• TASK DIRECTIONS: A verbatim transcription of every record below is required.

(INFORMATION SHOWN)

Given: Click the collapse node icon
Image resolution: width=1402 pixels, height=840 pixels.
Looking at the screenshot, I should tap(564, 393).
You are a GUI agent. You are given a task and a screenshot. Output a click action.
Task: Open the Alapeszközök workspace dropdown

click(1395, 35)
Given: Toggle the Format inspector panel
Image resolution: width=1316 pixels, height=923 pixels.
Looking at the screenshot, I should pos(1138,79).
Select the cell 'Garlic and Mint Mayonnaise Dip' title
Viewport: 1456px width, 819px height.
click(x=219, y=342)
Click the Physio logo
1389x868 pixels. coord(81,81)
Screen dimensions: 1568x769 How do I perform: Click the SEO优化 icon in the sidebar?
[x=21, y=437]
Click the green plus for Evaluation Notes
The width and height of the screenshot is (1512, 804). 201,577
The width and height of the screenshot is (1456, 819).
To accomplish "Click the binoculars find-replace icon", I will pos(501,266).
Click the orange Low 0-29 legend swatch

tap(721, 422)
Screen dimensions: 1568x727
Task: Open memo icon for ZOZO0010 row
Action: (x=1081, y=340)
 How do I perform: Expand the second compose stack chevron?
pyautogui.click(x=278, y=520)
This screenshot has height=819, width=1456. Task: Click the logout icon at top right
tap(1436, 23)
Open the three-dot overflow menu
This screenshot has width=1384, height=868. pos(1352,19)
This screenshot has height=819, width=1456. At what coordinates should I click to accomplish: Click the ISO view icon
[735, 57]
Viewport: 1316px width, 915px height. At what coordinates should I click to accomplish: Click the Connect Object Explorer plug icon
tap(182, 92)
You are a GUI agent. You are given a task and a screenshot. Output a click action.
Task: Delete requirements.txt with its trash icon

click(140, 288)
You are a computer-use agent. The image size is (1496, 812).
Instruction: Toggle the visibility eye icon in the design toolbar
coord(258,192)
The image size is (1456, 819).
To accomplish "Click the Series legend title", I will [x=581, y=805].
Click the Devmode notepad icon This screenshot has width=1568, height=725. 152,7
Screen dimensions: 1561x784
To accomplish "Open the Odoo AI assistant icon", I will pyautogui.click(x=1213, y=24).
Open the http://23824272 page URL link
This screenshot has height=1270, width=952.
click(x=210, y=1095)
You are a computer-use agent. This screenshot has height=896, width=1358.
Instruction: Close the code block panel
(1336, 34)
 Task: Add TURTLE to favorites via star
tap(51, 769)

(End INFORMATION SHOWN)

• TASK RESULT:
Given: Click the collapse node icon
Image resolution: width=1402 pixels, height=840 pixels.
Looking at the screenshot, I should tap(564, 393).
You are a GUI agent. You are given a task and a screenshot. Output a click action.
Task: Open the Alapeszközök workspace dropdown

click(1395, 35)
Given: Toggle the Format inspector panel
Image resolution: width=1316 pixels, height=923 pixels.
Looking at the screenshot, I should pos(1138,79).
Select the cell 'Garlic and Mint Mayonnaise Dip' title
Viewport: 1456px width, 819px height.
click(x=219, y=342)
Click the Physio logo
1389x868 pixels. coord(81,81)
Screen dimensions: 1568x769 How do I perform: Click the SEO优化 icon in the sidebar?
[x=21, y=437]
Click the green plus for Evaluation Notes
The width and height of the screenshot is (1512, 804). 201,577
The width and height of the screenshot is (1456, 819).
To accomplish "Click the binoculars find-replace icon", I will pos(501,266).
Click the orange Low 0-29 legend swatch

tap(721, 422)
Screen dimensions: 1568x727
Task: Open memo icon for ZOZO0010 row
Action: (x=1081, y=340)
 How do I perform: Expand the second compose stack chevron?
pyautogui.click(x=278, y=520)
This screenshot has height=819, width=1456. Task: Click the logout icon at top right
tap(1436, 23)
Open the three-dot overflow menu
This screenshot has width=1384, height=868. pos(1352,19)
This screenshot has height=819, width=1456. At what coordinates should I click to accomplish: Click the ISO view icon
[735, 57]
Viewport: 1316px width, 915px height. At what coordinates should I click to accomplish: Click the Connect Object Explorer plug icon
tap(182, 92)
You are a GUI agent. You are given a task and a screenshot. Output a click action.
Task: Delete requirements.txt with its trash icon

click(140, 288)
You are a computer-use agent. The image size is (1496, 812).
Instruction: Toggle the visibility eye icon in the design toolbar
coord(258,192)
The image size is (1456, 819).
To accomplish "Click the Series legend title", I will [x=581, y=805].
Click the Devmode notepad icon This screenshot has width=1568, height=725. 152,7
Screen dimensions: 1561x784
To accomplish "Open the Odoo AI assistant icon", I will pyautogui.click(x=1213, y=24).
Open the http://23824272 page URL link
This screenshot has height=1270, width=952.
click(x=210, y=1095)
You are a computer-use agent. This screenshot has height=896, width=1358.
Instruction: Close the code block panel
(1336, 34)
 Task: Add TURTLE to favorites via star
tap(51, 769)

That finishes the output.